[TEXT SECTION]:
────────
Nagios is not checking services and hosts on-time

rrkraft · Post by **rrkraft** » Sun Sep 11, 2011 7:54 pm

I'm using Nagios Core 3.2.3 with roughly 850 servers and 7800 service checks. Most of the service checks are nrpe checks, but I have also the usual ping and host ping check and a ssh check. So every server has 9 services plus the host check. I configured the ping check to run every 5 minutes, with 3 retries within a minute. The other checks run every 10 minutes with 3 retries every minute. So this actually makes a log of checks. If my math is right it has to start 15 checks per second to keep up.
I'm running this on Red Hat Enterprise Linux 5, 64bit in a VM with 4 CPUs and 4 GB memory. The server per se is not max'd out. I always have 10 to 15 % CPU idle and memory is also fine. I'm not paging.

But over the weekend I realized that my checks are actually quite behind. I changed then the 10 minute checks to 30 minute checks, which gets it down to roughly 10 checks per second.

But I still see that it runs the ping checks (one of the most important ones) only every 15 to 20 minutes. With the 3 retries Nagios alerts only 45 minutes to an hour after the server goes down. That's way too late. I would expect a page after 8 to 9 minutes at the max (normal checks every 5 minutes, 3 retries with 1 minute, so it should get a hard ping failure after 8 minutes).

Since I probably have a lot of checks I'm asking for tuning tips or trouble-shooting tips. What do you think I should change to get Nagios to run these checks really on-time? Can I get this to work?
Or is it a known that this is way too many checks for one Nagios and I will never get this to work?

I'm trying to replace Hobbit/Big Brother with Nagios. Hobbit actually can run this load just fine. I'm a huge fan of Nagios and it took me three years talking to be able to try Nagios across all servers. It would be too embarrassing if Nagios cannot handle the load which Hobbit can handle just fine without any hickup.

Any help would be greatly appreciated.

crfriend · Post by **crfriend** » Mon Sep 12, 2011 4:22 pm

rrkraft wrote:I'm using Nagios Core 3.2.3 with roughly 850 servers and 7800 service checks. Most of the service checks are nrpe checks, but I have also the usual ping and host ping check and a ssh check.

For something that size, you might want to take a peek at the Large Installation Tweaks doco; I got some extra mileage out of "elder hardware" by leveraging some of the ideas therein.

I'm running this on Red Hat Enterprise Linux 5, 64bit in a VM with 4 CPUs and 4 GB memory. The server per se is not max'd out. I always have 10 to 15 % CPU idle and memory is also fine. I'm not paging.
────────
[SOURCE DATA]:
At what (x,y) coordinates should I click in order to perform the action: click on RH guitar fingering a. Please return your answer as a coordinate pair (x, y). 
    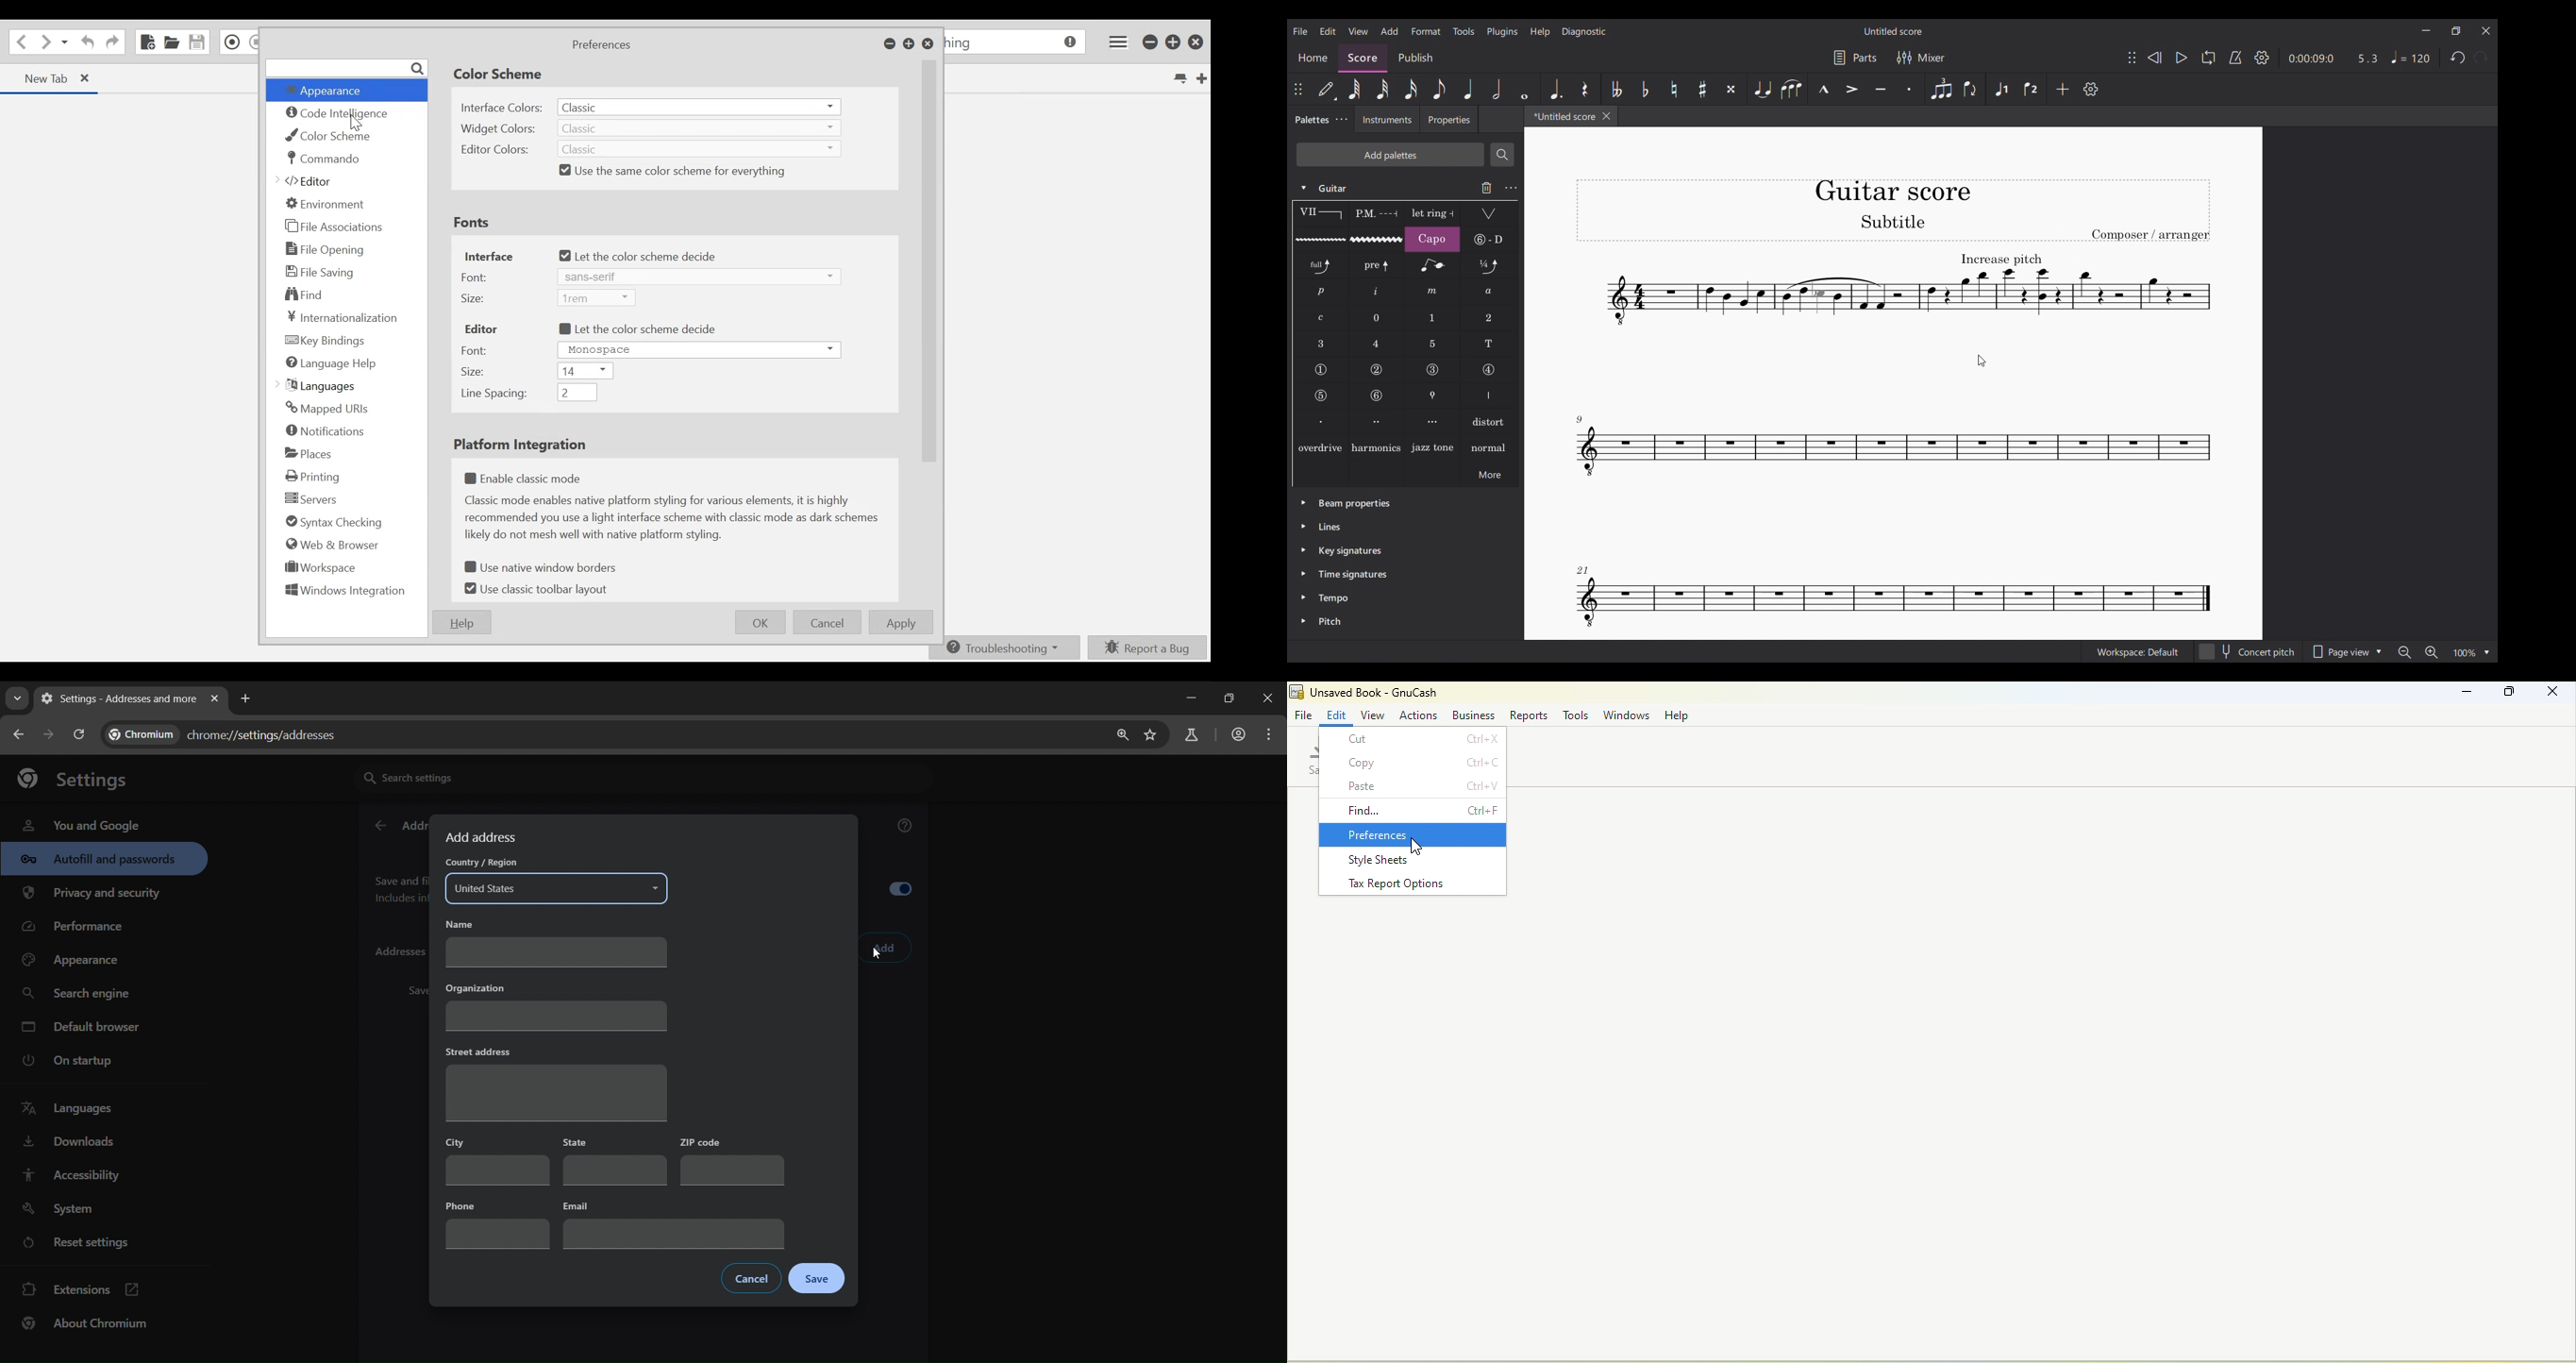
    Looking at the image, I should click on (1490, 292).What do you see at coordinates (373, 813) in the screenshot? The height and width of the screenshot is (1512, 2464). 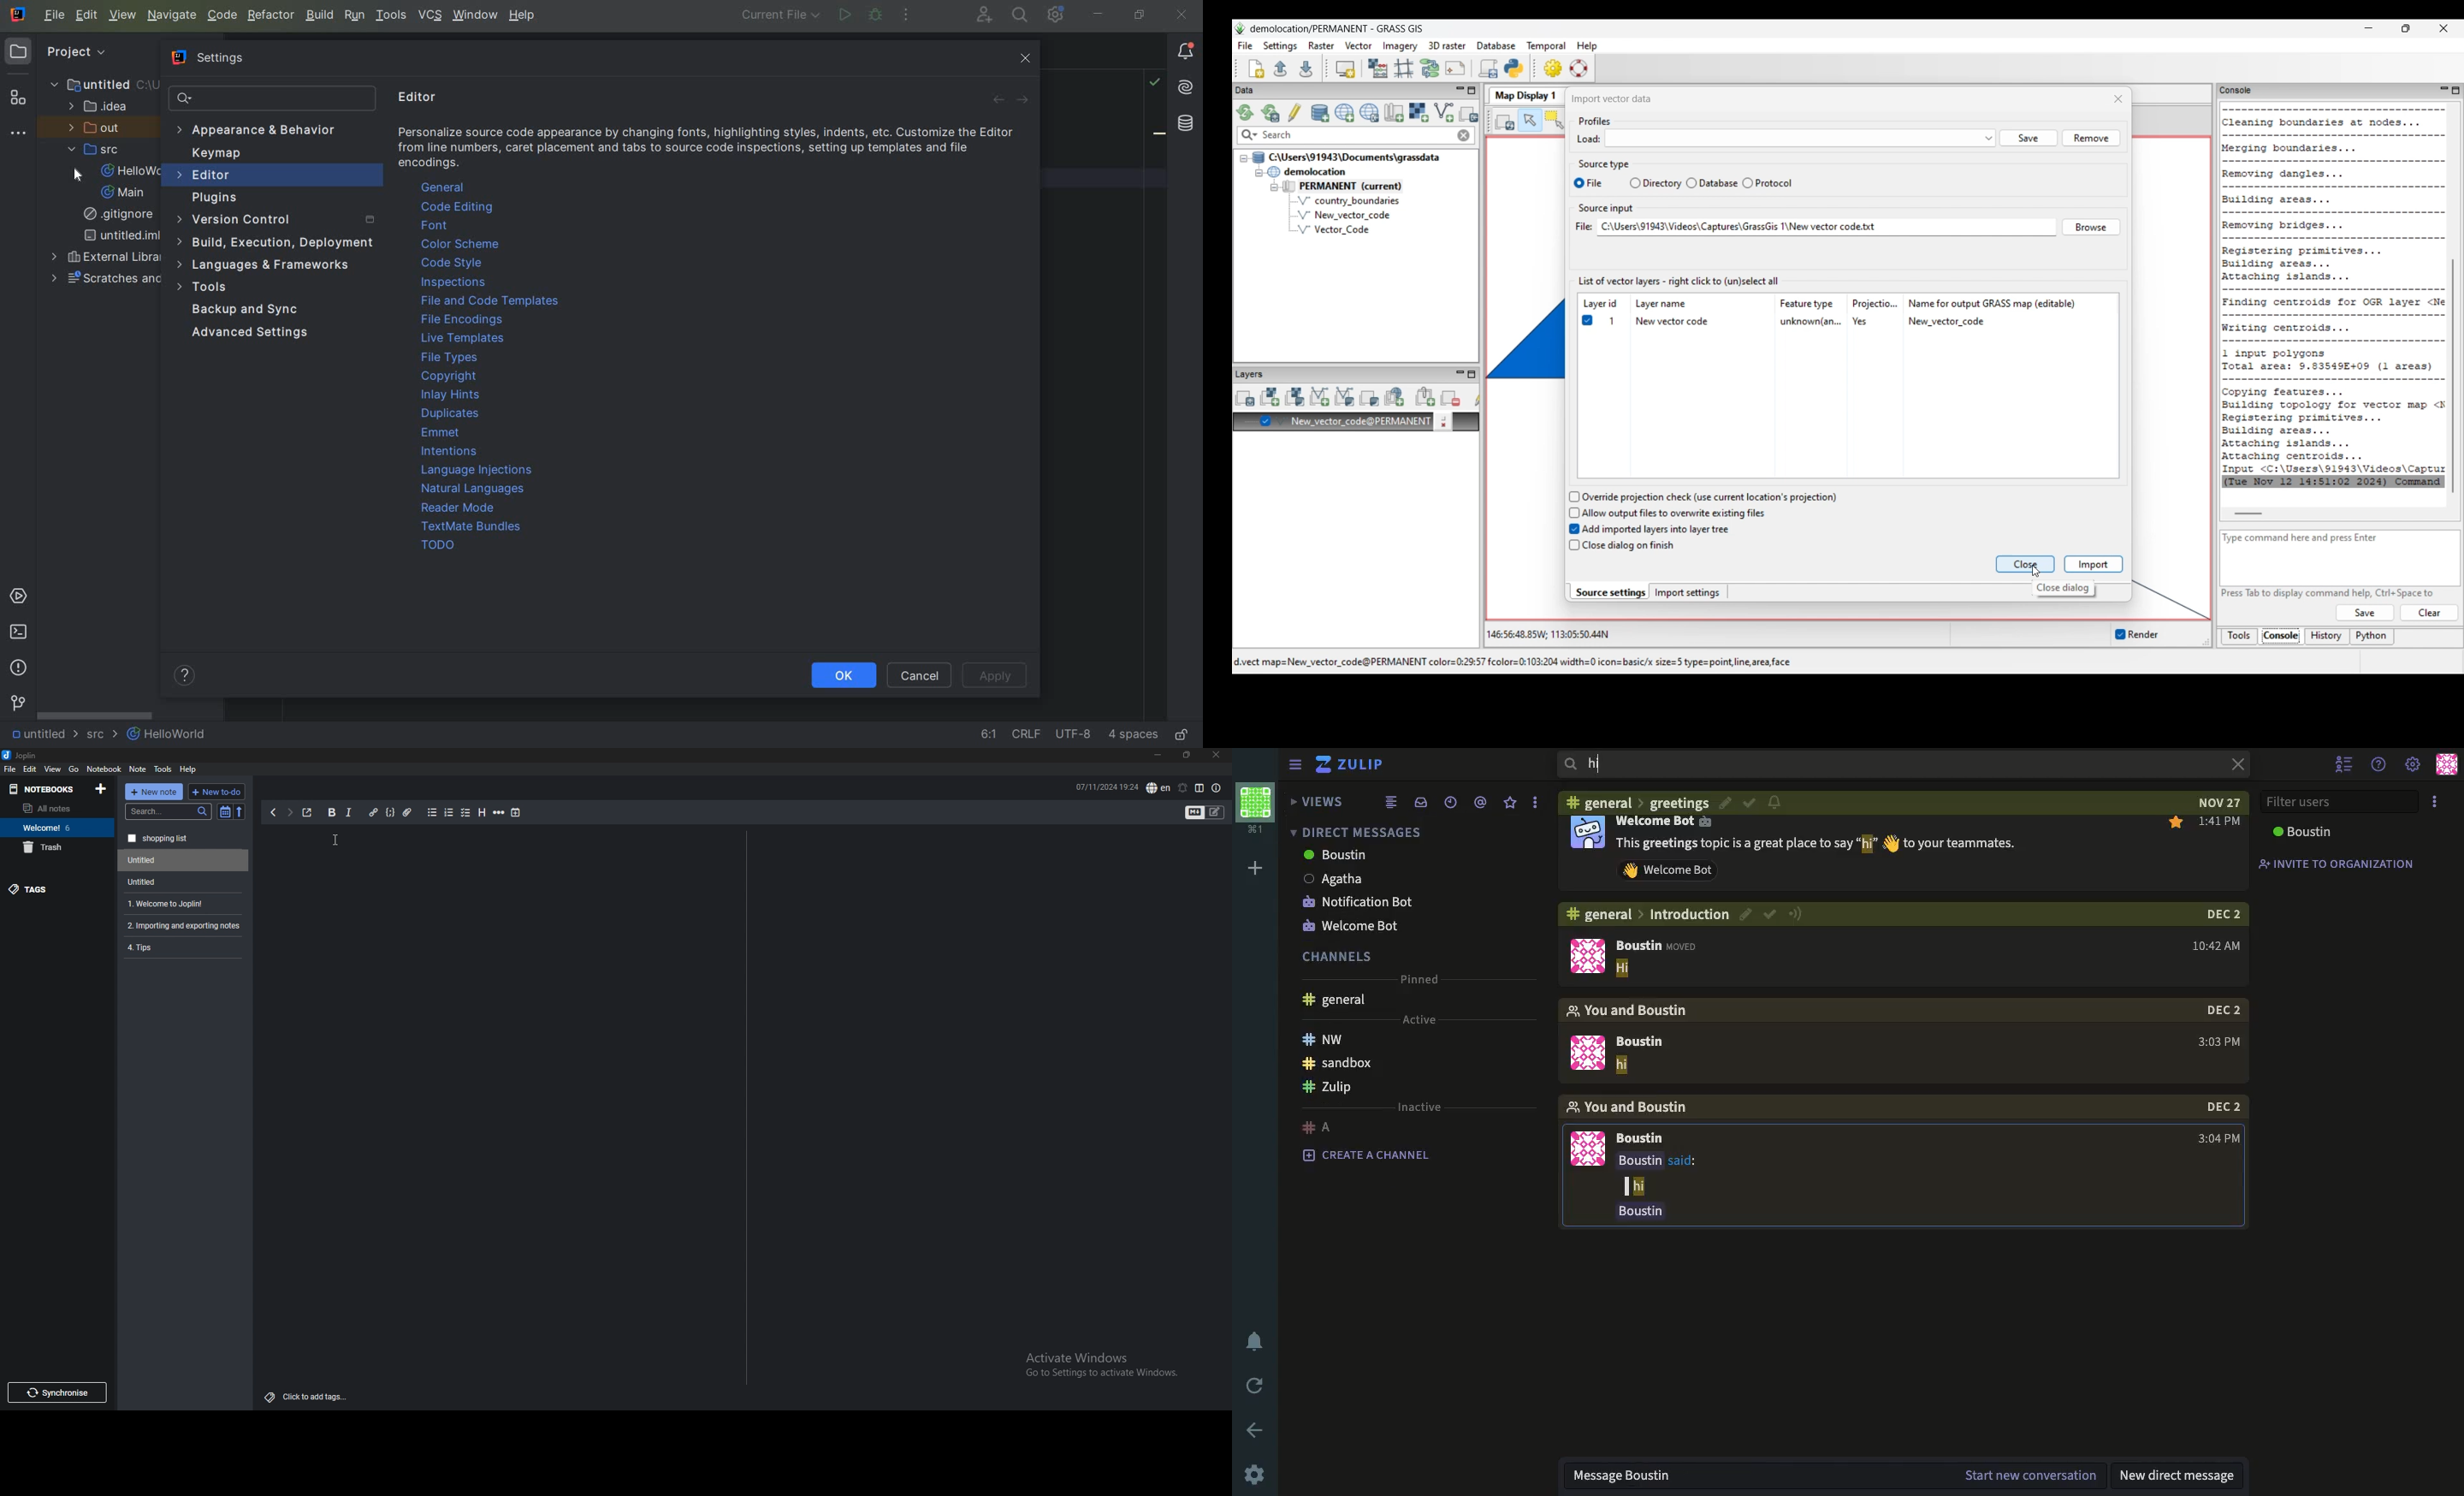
────────
[TASK TO COMPLETE]: Continue the forum thread about Nagios running its host and service checks late, picking up right after its final line.

[OUTPUT OF THE TASK]:
Is that 10 - 15% value on the physical hardware/hypervisor or the value extracted from the VM? Evaluating performance in the virtual world is not a trivial exercise, and there are many "gotchas".

But I still see that it runs the ping checks (one of the most important ones) only every 15 to 20 minutes. With the 3 retries Nagios alerts only 45 minutes to an hour after the server goes down.

Are you using a "ping" test to detect the host going down, or are you using "ping" as a "service check" in addition to the check for the host? Both? Do you have "use_aggressive_host_checking" set in your nagios.cfg file? In any event, it sounds like you have the "retry_interval" set too long if you're only getting alerted after 45 minutes to an hour.

On pings: I am known to fulminate about this, but ICMP ECHO is not a very useful protocol for detecting whether a server is up or down -- it's only really useful to see if a host is reachable. I've seen plenty of Linux systems happily sitting with a kernel panic message on the console and still have the NIC answering pings....

rrkraft · Post by **rrkraft** » Tue Sep 13, 2011 2:27 pm

crfriend wrote:
rrkraft wrote:I'm using Nagios Core 3.2.3 with roughly 850 servers and 7800 service checks. Most of the service checks are nrpe checks, but I have also the usual ping and host ping check and a ssh check.
For something that size, you might want to take a peek at the Large Installation Tweaks doco; I got some extra mileage out of "elder hardware" by leveraging some of the ideas therein.

Yes, I definitely followed that procedure. I also started to use a tmpfs for the Nagios spool directory. That may have been part of the issue. I found out that a ramdisk with ext2 is much, much faster than a tmpfs. Though a tmpfs is much faster than a real disk. Switching to a ramdisk decreased my sheduling queue delay from 45 minutes to 6 minutes!!

crfriend wrote:
I'm running this on Red Hat Enterprise Linux 5, 64bit in a VM with 4 CPUs and 4 GB memory. The server per se is not max'd out. I always have 10 to 15 % CPU idle and memory is also fine. I'm not paging.
Is that 10 - 15% value on the physical hardware/hypervisor or the value extracted from the VM? Evaluating performance in the virtual world is not a trivial exercise, and there are many "gotchas".

It's out of the VM. We're building our VM on hosts with plenty of resources left. We're not running our hosts very hot and go rather a conservative approach. If I have 15% idle, the time is really idle.

crfriend wrote:
But I still see that it runs the ping checks (one of the most important ones) only every 15 to 20 minutes. With the 3 retries Nagios alerts only 45 minutes to an hour after the server goes down.
Are you using a "ping" test to detect the host going down, or are you using "ping" as a "service check" in addition to the check for the host? Both? Do you have "use_aggressive_host_checking" set in your nagios.cfg file? In any event, it sounds like you have the "retry_interval" set too long if you're only getting alerted after 45 minutes to an hour.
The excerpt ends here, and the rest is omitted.